Esta autoridade suprema das Escrituras também traz consigo a responsabilidade ético-moral do crente. Por meio da compreensão adequada das Escrituras, os cristãos são chamados a viver de acordo com a verdade revelada, a fim de refletir o caráter de Cristo. Paulo, em 2 Timóteo 3:16-17, afirma que “toda a Escritura é inspirada por Deus e útil para ensinar, para redarguir, para corrigir e para instruir em justiça”. Aqui, percebemos que a inspiração não é meramente um ato momentâneo, mas um processo contínuo através do qual Deus Se revela, sendo a Escritura a fonte para o crescimento espiritual e a preparação para toda boa obra.
Esta relevância se estende aos desafios contemporâneos, onde a verdade absoluta é frequentemente questionada. Em uma sociedade relativista, a robustez da autoridade das Escrituras é desafiada, exigindo de nós um compromisso renovado com a fé que se baseia nessa verdade inabalável. A defesa da Escritura como a revelação final de Deus é essencial, pois fundamenta a esperança que temos em Cristo. O apóstolo Pedro nos exorta a estarmos prontos para defender nossa esperança em Cristo (1 Pedro 3:15), sendo que essa defesa deve ser feita à luz do que as Escrituras afirmam.
Nos debates contemporâneos sobre a moralidade, a Escritura oferece uma base sólida para a ética cristã, ao contrário das filosofias e ideologias em constante mudança. O padrão ético revelado na Bíblia revela a natureza de Deus e Sua intenção para a humanidade. Por meio da prática da hermenêutica e da exegese correta, podemos aplicar as verdades atemporais das Escrituras às questões atuais. Nesse contexto, a verdadeira sabedoria não é valorizada pela sua popularidade, mas pela sua conformidade à revelação divina.
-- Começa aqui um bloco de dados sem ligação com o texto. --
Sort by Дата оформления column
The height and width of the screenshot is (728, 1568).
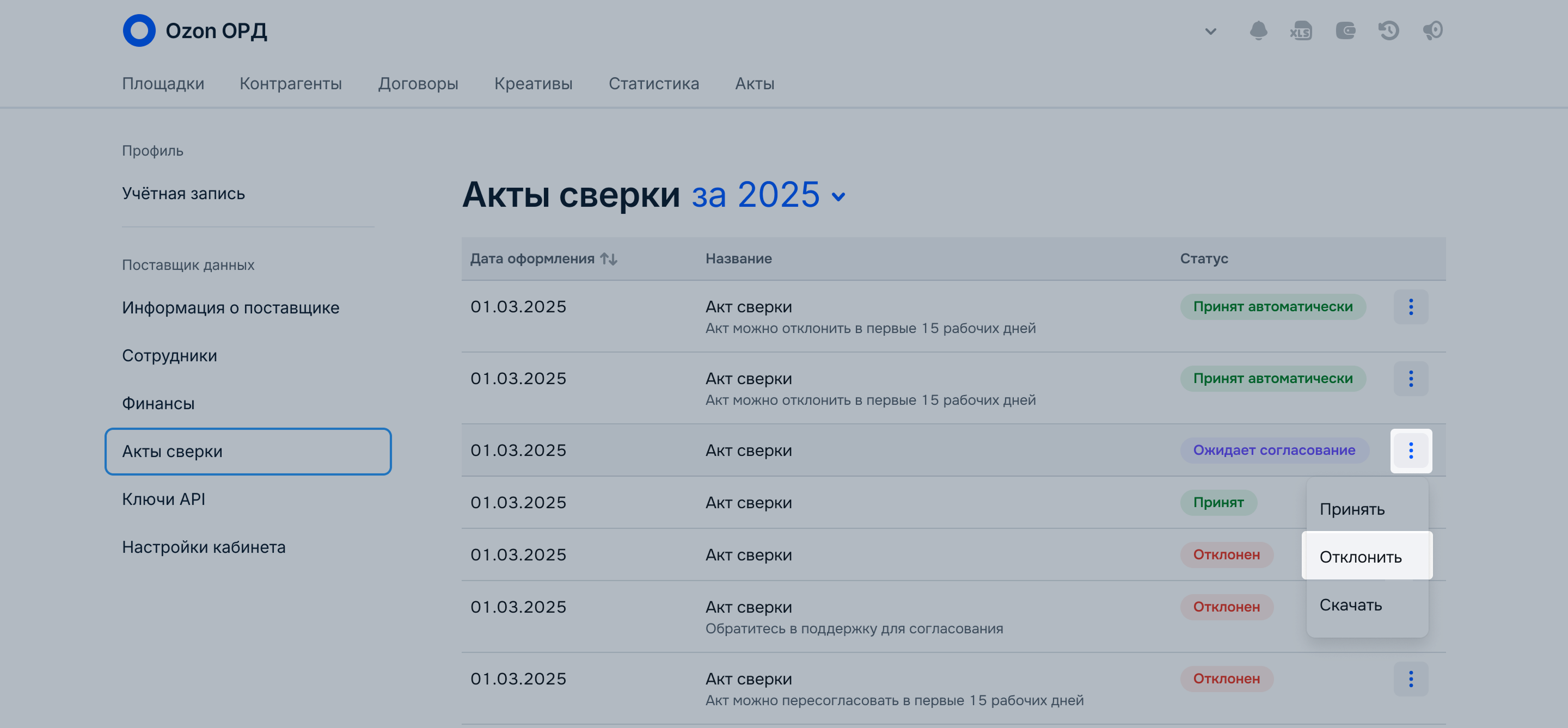coord(543,259)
A nossa epistemologia, centrada na autoridade da Escritura, também deve ser visivelmente prática na vida da Igreja local. Os ministérios devem ser fundamentados nas Escrituras, sendo formados por líderes que se submetem à Palavra e, assim, anseiam por uma aplicação fiel de seus princípios. Isso resulta em uma Igreja saudável, que não apenas recebe a Palavra, mas vive em conformidade com ela, levando a um impacto transformador em suas comunidades.
Finalmente, a centralidade de Cristo deve sempre permear a discussão sobre a autoridade das Escrituras. Ele é a Palavra, conforme explícito em João 1:14, e a revelação final de Deus. A conexão entre o Antigo e o Novo Testamento se dá na figura de Cristo, que cumpre toda a Lei e os Profetas. Através dEle, a autorrevelação de Deus se torna evidente, não apenas em palavras escritas, mas em Sua vida, morte e ressurreição. Ao olhar para as Escrituras com a lente de Cristo, encontramos o verdadeiro centro da nossa fé e se tornam claras as implicações da autoridade das Escrituras na vida do crente.
É neste entendimento que a fé evangélica se fundamenta não em meras intuições, mas numa certeza sólida e inabalável encontrada nas páginas da Escritura. Assim, que nossa busca pela verdade continue ancorada na Palavra de Deus, levando-nos a uma vivência de reverência, humildade e obediência, em resposta ao Deus que Se revelou e age em nós pela Sua Palavra. A autoridade das Escrituras nos direciona, molda e transforma, guiando nossas vidas conforme a vontade do Pai, e fazendo-nos participantes do Seu plano redentor.